>
> > What is the dialectic? No problem with the rest of
> > this debate, but being irreligous I've always stayed
> > away from Marx.
> >
>=================
There's a lot of nonsense talked about in Marxism (not mych in Marx himself), and a lot of it is connected with empty blather about "the dialectic" or "dialectical method." Most of this is just idle backchat, but there's something to it, though it's not a "method." The rational core of "the dialectic" that I see in Marx is mainly this. He learned a pattern of explanation from Hegel, according to which complex dynamic systems--actually, some simple ones too--exhibit instabilities because of their nature. They cannot remain the same. These instabilities Marx, like Hegel, misleadingly calls "contradictions." To overcome these contradictions, these systems develop, often rather suddenly ("qualitative change") into other sorts of systems. The new system retains something of the old, but resolves its "contradiction," generally, hwoever, exhibiting some new ones of its own.
In Hegel, this is exemplified by changes in ideal form of consciousness. Thus simple demonstrative knowledge without concepts (I don't use the term concept in its technical Hegelian sense here) points at its object--"this." However, "this" can be anything. It's not knowledge of anything in particular. To get knowledge of particulars, you need concepts. Now we know the object as sets of concepts: this (the demonstrative is preserve) green round heavy whatsit. However, now we need something to tie the concepts together, a subsatnce of which they can be the accidents or properties, etc. (This is the first three chapters of the Phenomenology of Spirit in brief.)
Marx took over this idea of immanent development, stood it, as he put it, on its meet, and made it into the history of social systems. Feudalism enabled the accumulation of wealth and made possible the development of new technologies, but its laws and social relationships inhibited them from further development. Thus feudalism gave way to capitalsim, which promotes technological development, but creates a proletariat that it exploits, and which seeks to develop the productive forces without being exploited. Capitalism is transformed by revolution into communism, which resolves the contradicton created by exploitation. This puts it rather schematically.

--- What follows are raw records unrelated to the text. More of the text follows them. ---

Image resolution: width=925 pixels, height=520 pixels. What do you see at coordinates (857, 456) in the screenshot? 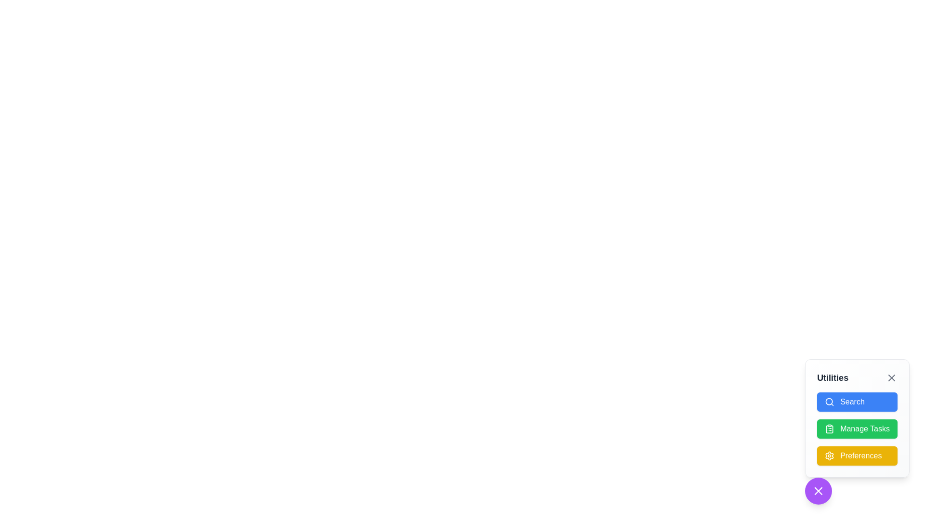
I see `the button with a yellow background and white text that reads 'Preferences'` at bounding box center [857, 456].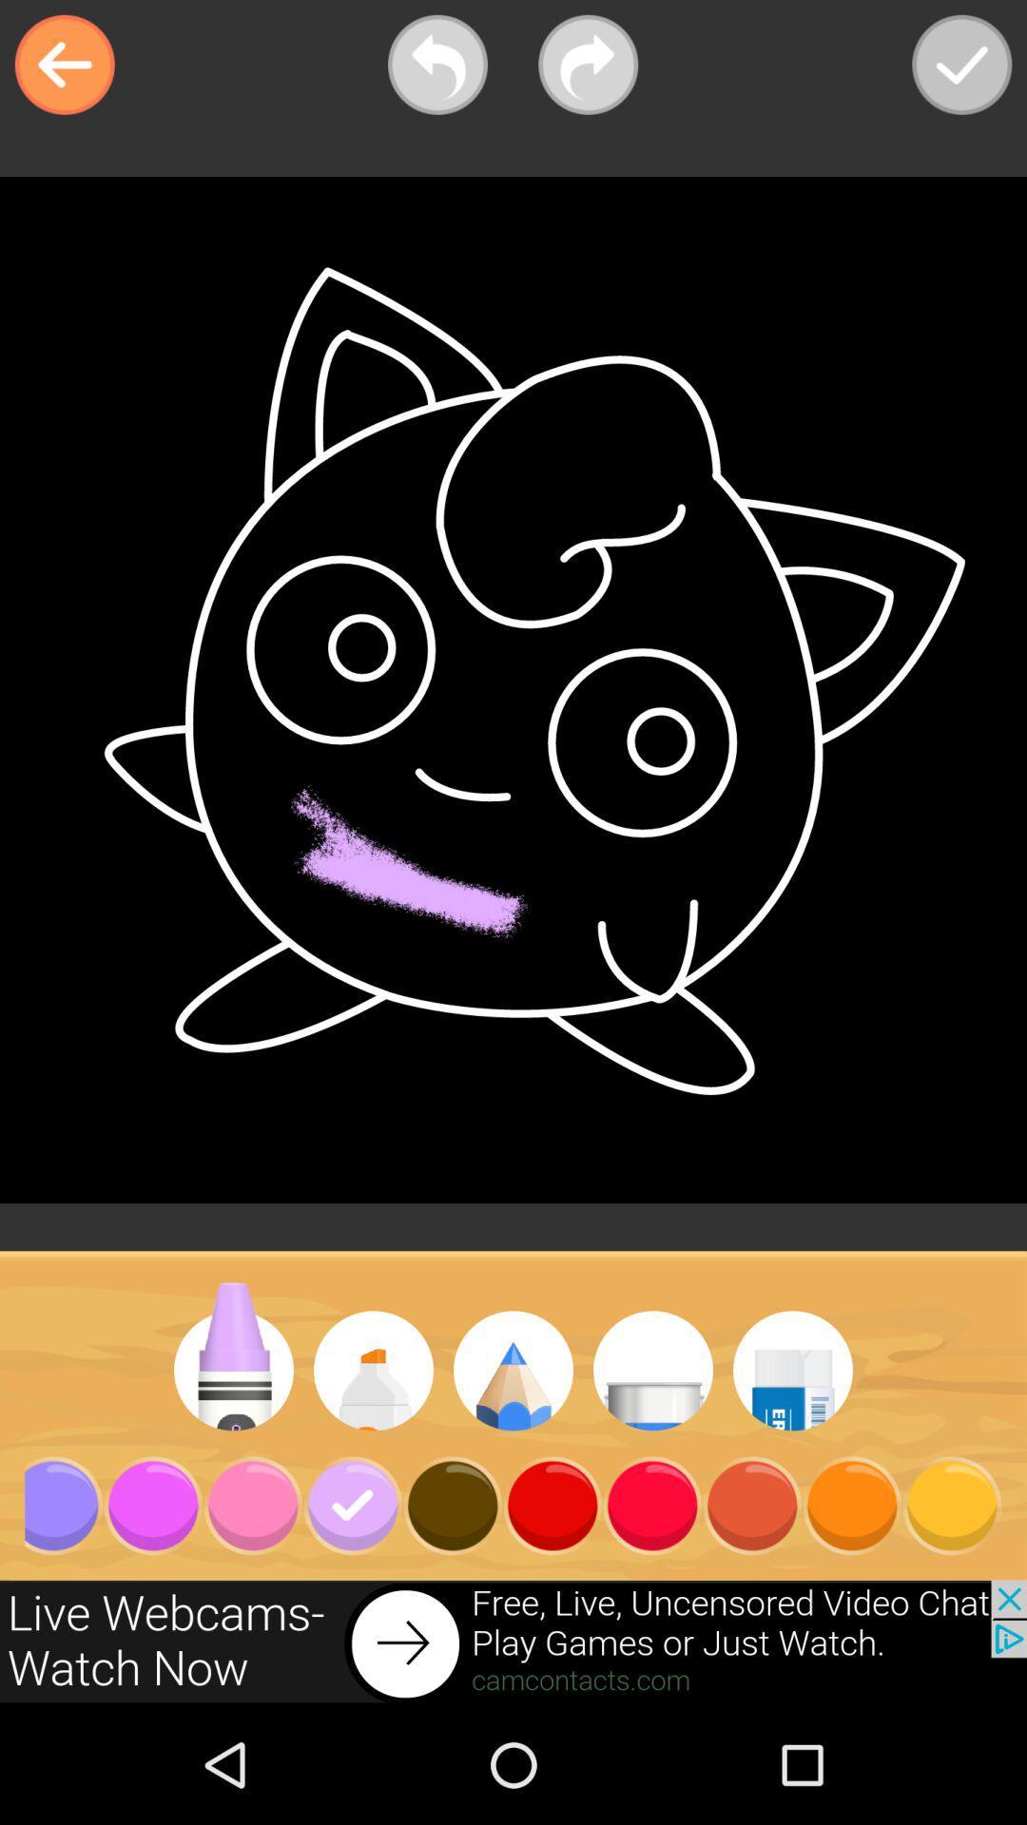 The height and width of the screenshot is (1825, 1027). I want to click on go back, so click(64, 65).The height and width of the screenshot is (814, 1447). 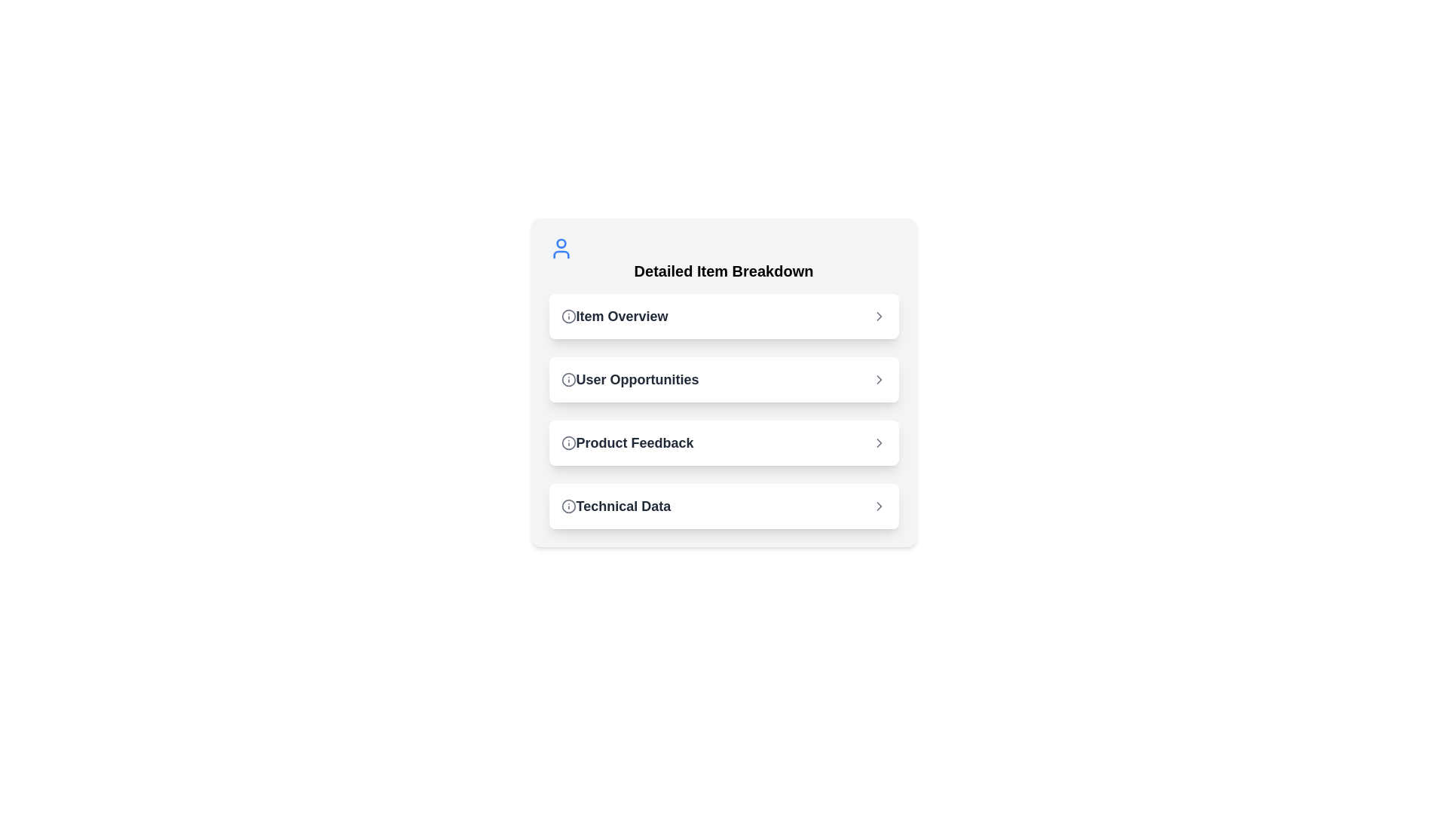 I want to click on the informational icon with an 'i' symbol, which is gray in color and located to the left of the 'Product Feedback' text in the 'Detailed Item Breakdown' section, so click(x=568, y=442).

In the hands of someone with a feel for this sort of pattern, "dialectical" thinking is very powerful and ties up a lot of loose threads while making sense of the whole. I think this inarticulable "feel" (which I don't have, although I can recognize it when I see it) is what's wrth preserving in "dialectics." It's not a religion or even a theory. It's a pattern of explanation.
Ian quoted:
In Marx's theory, known as
>Dialectical Materialism, dialectic describes the material process of
>reality in general and of society in particular.
Marx never used the term dialectical materialism, or historical materialism either.